Root Causes: Child Poverty

Why is this Trend Important?

The "toxic stress" associated with living in poverty significantly limits children’s brain development, and early brain development is critical to children’s health and future well-being.[i] Children in poverty are more likely to experience negative outcomes in educational, employment, health, and emotional development. Thus, reducing child poverty can have a beneficial effect on many outcomes for children. From a fiscal perspective, negative outcomes associated with poverty create significant costs for taxpayer-funded programs including remedial education and income supports.

What Factors Impact Child Poverty?

Historical rises in child poverty rates have been caused by multiple factors, including slow economic growth, declining earnings for less-educated workers, and rising numbers of children in single-parent households.[ii] Other wealthy, industrialized nations have much lower child poverty rates than does the United States, associated with significantly higher rates of expenditures on work supports such as child care.[iii]

Factors that affect child and family poverty rates, most of which can be influenced by state policy, include:

§ Job Availability.

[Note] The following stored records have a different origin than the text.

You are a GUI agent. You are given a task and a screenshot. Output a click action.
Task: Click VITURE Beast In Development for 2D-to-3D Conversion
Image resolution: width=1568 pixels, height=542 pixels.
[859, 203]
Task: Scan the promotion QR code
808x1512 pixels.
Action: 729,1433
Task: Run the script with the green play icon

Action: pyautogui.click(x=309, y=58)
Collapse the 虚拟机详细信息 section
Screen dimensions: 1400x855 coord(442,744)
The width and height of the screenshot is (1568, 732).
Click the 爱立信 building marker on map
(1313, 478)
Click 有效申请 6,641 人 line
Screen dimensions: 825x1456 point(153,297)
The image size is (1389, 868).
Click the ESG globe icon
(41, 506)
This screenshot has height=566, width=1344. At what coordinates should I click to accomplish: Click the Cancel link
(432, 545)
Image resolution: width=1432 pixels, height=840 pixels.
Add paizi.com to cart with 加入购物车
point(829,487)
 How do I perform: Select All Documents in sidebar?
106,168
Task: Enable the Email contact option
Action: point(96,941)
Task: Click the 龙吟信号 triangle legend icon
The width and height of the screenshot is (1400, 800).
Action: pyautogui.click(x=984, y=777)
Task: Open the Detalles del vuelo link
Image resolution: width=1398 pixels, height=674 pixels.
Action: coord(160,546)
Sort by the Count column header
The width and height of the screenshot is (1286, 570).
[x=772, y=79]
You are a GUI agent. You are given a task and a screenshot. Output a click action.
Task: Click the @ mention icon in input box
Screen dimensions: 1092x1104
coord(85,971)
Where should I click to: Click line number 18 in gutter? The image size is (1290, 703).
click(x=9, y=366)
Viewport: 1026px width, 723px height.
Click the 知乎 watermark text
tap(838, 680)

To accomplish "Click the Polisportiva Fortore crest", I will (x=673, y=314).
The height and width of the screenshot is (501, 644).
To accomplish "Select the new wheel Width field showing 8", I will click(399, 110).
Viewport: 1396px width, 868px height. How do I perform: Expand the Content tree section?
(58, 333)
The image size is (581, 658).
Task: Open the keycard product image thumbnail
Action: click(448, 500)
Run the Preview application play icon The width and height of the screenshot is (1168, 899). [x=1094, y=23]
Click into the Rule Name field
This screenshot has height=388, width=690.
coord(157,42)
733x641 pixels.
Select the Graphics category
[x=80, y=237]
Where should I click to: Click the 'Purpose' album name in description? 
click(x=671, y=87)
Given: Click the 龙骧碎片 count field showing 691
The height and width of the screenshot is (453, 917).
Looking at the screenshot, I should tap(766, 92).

The availability of employment has multiple components, including availability for workers with multiple skill levels and in a location that is accessible to workers with limited transportation options.

§ Wages. One-third of children in poverty have a parent working year-round, full-time, and the percentage of children in these working-poor families has grown by 60 percent since 1992.[iv]

§ Taxes. Income taxes, sales taxes, property taxes, and other taxes can significantly reduce the resources available to families.

§ Cost of living. Paying for necessities such as housing, transportation, health care, and child care can pose major barriers for parents seeking to gain and maintain employment, and is a significant factor contributing to the number of children in poverty. These necessities have grown at a significant rate over recent history.

§ Wealth-stripping practices. Each year, families lose millions of dollars to financial service providers using unscrupulous practices in the areas of predatory mortgage lending, payday lending, auto title lending, refund anticipation lending, and high-fee check-cashing and tax preparation services.


[i] National Scientific Council on the Developing Child. Excessive Stress Disrupts The Architecture Of The Developing Brain. Working Paper No. 3. Accessed July, 2008 at http://www.developingchild.net/pubs/wp/Stress_Disrupts_Architecture_Developing_Brain.pdf

[ii] Linda L. Swanson and Laarni T. Dacquel, "Rural Child Poverty and the Role of Family Structure," Rural Minority Trends and Progress, Washington, DC: USDA Economic Research Service. http://www.ers.usda.gov/publications/aer731/aer731c.pdf

[iii] Silvia A. Allegretto, 2004. "Social Expenditures and Child Poverty: The U.S. is a Notable Outlier," Economic Snapshot for June 23, 2025. Washington, DC: Economic Policy Institute. http://www.epi.org/content.cfm/webfeatures_snapshots_06232004

[iv] Jodie Levin Epstein and Webb Lyons, 2006. "Targeting Poverty: Aim at a Bull's Eye," Washington, DC: Center for Law and Social Policy.